15.2 Bouwregels
15.2.1 Gebouwen
Gebouwen worden gebouwd met inachtneming van de volgende regels:
-
a. gebouwen mogen uitsluitend binnen het op de kaart aangegeven bouwvlak worden opgericht, met inachtneming van het op de kaart opgenomen bebouwingspercentage, daar waar een dergelijk percentage is opgenomen;
-
b. de goot- en bouwhoogte van gebouwen bedraagt maximaal de op de kaart aangegeven maat;
-
c. de afstand tussen vrijstaande gebouwen bedraagt minimaal 5 meter.

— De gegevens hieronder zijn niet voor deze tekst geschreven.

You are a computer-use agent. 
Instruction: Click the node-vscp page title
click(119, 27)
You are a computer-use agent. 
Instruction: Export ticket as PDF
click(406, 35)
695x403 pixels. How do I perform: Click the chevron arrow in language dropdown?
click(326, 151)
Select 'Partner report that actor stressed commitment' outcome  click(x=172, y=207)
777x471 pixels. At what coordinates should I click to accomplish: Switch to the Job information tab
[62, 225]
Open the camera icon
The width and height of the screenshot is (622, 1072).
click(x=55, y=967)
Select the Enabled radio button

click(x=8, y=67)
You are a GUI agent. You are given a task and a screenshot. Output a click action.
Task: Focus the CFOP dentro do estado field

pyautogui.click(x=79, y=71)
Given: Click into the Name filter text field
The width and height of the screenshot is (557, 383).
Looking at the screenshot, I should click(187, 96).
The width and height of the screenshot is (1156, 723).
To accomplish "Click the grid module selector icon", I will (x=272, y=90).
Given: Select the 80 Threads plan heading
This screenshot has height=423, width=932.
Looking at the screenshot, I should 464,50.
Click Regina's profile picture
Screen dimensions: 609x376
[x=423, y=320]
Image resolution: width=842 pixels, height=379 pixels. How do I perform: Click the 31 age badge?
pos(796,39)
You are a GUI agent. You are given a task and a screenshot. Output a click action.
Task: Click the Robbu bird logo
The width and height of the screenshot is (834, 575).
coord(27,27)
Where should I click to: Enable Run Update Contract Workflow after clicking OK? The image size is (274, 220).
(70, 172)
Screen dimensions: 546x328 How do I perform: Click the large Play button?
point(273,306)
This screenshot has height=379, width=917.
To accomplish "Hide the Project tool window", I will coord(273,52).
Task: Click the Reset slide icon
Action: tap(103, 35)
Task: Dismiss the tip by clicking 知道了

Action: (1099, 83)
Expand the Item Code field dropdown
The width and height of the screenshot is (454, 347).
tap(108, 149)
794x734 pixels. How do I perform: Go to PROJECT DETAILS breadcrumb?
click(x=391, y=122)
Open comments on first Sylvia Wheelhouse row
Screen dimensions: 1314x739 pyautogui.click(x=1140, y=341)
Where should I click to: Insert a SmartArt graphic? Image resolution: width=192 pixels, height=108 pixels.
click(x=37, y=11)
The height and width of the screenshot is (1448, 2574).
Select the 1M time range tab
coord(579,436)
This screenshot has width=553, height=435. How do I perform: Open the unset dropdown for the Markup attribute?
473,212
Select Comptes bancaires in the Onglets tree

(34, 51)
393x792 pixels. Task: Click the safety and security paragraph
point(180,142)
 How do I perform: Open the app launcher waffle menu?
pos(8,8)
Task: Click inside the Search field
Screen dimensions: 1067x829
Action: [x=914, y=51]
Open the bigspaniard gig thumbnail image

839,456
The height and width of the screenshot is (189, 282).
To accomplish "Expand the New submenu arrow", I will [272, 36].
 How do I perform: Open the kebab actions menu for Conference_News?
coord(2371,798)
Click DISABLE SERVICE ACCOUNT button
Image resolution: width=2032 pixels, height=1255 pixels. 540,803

15.2.2 Bouwwerken, geen gebouwen zijnde
Bouwwerken, geen gebouwen zijnde, worden gebouwd met inachtneming van de volgende regels:
-
a. de bouwhoogte van bouwwerken, geen gebouwen zijnde, bedraagt maximaal:
-
1. antennes: 5 meter;
-
2. speeltoestellen: 6 meter;
-
3. openbare nutsvoorzieningen: 3,5 meter;
-
4. lichtmasten en overige masten: 8 meter;
-
5. overige bouwwerken, geen gebouwen zijnde: 2 meter;
-
6. tribunes: 5 meter.
a Afwijken van de bouwregels
15.2.3 Afwijken middels omgevingsvergunning
Burgemeester en wethouders zijn bevoegd bij omgevingsvergunning af te wijken van het bepaalde in:
-
a. lid 15.2.1, sub b mits deze maat met maximaal 1 meter zal worden overschreden;
-
b. lid 15.2.2, sub a tot een bouwhoogte van maximaal 10 meter en voor lichtmasten en overige masten tot een bouwhoogte van maximaal 15 meter.
15.2.4 Vergunningvereiste
De in lid 15.2.3 genoemde omgevingsvergunning kan slechts worden verleend, mits geen onevenredige aantasting plaatsvindt van:
-
a. de samenhang in het straat- en bebouwingsbeeld;
-
b. de gebruiksmogelijkheden van de aangrenzende gronden en bouwwerken.